The traverse on Fear
As the days ticked by I felt more and more nauseous at the idea of returning, at the idea of climbing on that slab. I thought constantly about those tiny stones, each one of them a completely unknown quantity, and for all I knew held in by nothing more than a few square millimetres of coarse moorland grit. The week crawled to its conclusion, Friday was the day, it had been set in stone. There were people keen, the weather forecast was good, this was it. Until it wasn't. It drizzled most of the way there, on arrival the crag was damp in some places and sodden in others. This had not been forecast. In an act of blind and naive optimism we set about chalking and towelling the damp rock, after a few hours of no rain and a strong breeze the route had dried out enough to work the moves again. I was hesitant to try the slab, pebbles pull out of damp rock much more readily, and if I lost another of my confidants the route may cease to exist. Drier and drier the route became, the excuses were slowly dissipating on the breeze. Two more full links and I'd reached the magic number in my mind, five.

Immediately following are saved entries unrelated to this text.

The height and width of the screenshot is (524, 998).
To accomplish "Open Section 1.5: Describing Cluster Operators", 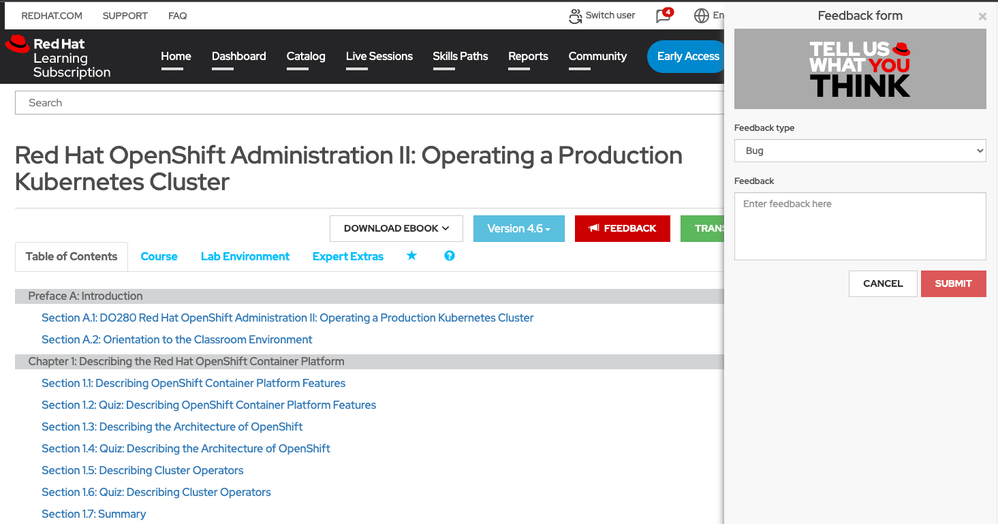I will (142, 470).
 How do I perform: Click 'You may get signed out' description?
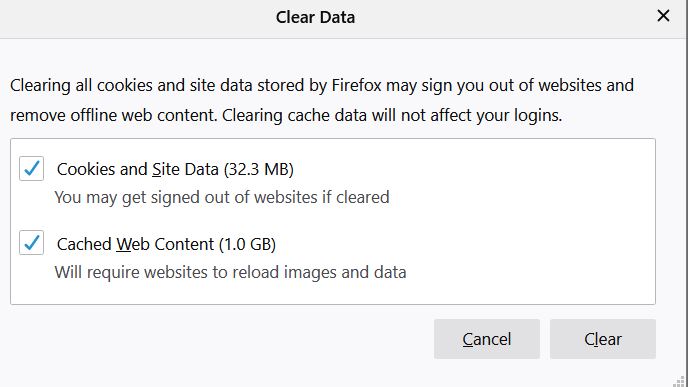coord(222,197)
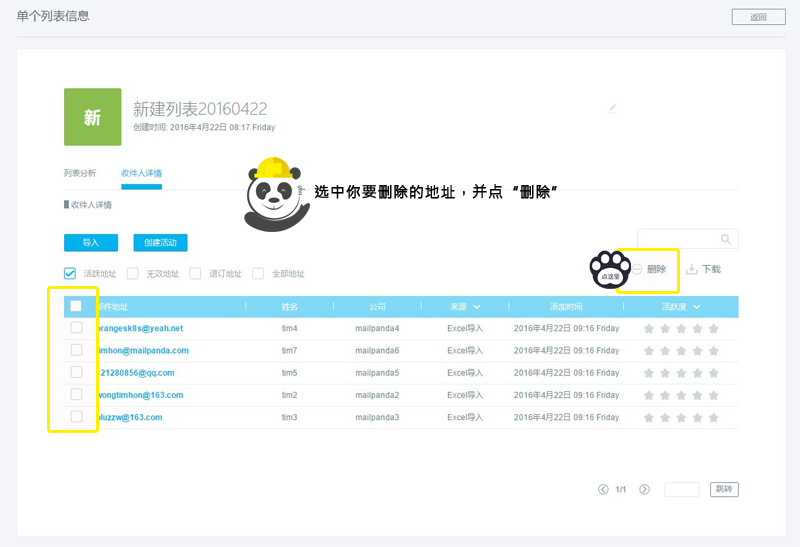The image size is (800, 547).
Task: Click the 返回 back button
Action: point(757,17)
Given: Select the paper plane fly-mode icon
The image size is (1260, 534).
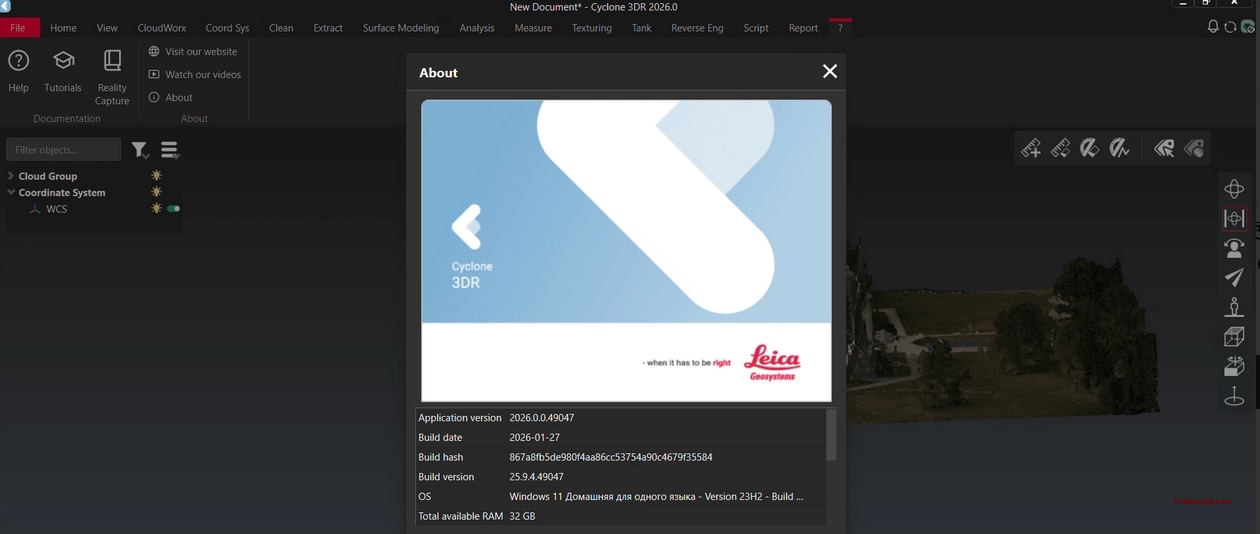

Leaving the sanctuary of the foothold
Everything was set up, pads on the ledge and my rope through a siderunner in the crack. Both become redundant as soon as Fear is left, and from the last crux move a 13m deck or slam is obligatory. Pull on, swing out, the crux mantle on Fear runs smoothly on the now dry slab. Stand in balance, tug the rope, its dragging. Commit to the next section of Fear, a balancy step through and rockover. Stood on the resting foothold the situation suddenly becomes all too real. My position, standing on the lip of this great axe of rock slicing clean through any thought of control. The option to doubt yourself there is immense and, like a certain slab in Wales, you have to choose to continue.

Pausing Mid-Crux
After a few tricky set up moves the long crux section is reached. Thumb down on one pebble, pull hard on pebbly crimp, reach over for a tiny pebble. Then its another tiny pebble, then a good pebble, undercut this to the good holds. Halfway through this sequence and I pause, the rope is dragging. I experience a feeling new to me within the realms of hard grit climbing, a complete lack of control. In that instant there is no choice to be made, instinct kicks in and you keep pulling, no matter how fragile the little quartz stumps. The good holds are reached about two metres below the top, and so begins the victory march. When the jug is reached I'm in no rush to top out. This route has dominated my thoughts for weeks, and now I let the relief wash over me. Even after topping out its a few seconds before the inevitable release of anguish. Lent on my knees at the top I wasn't sure that I had climbed the route with the respect it deserves, but perhaps it had let me off.

Reaching salvation

In the past few weeks I've had time to consider everything about this route. I think I'll get the boring stuff out the way first. The route is physically harder and more dangerous than its neighbour Appointment With Death. On this basis and comparing it to the other E7-8s I've done Unknown Stones is likely to be at least E9 6c.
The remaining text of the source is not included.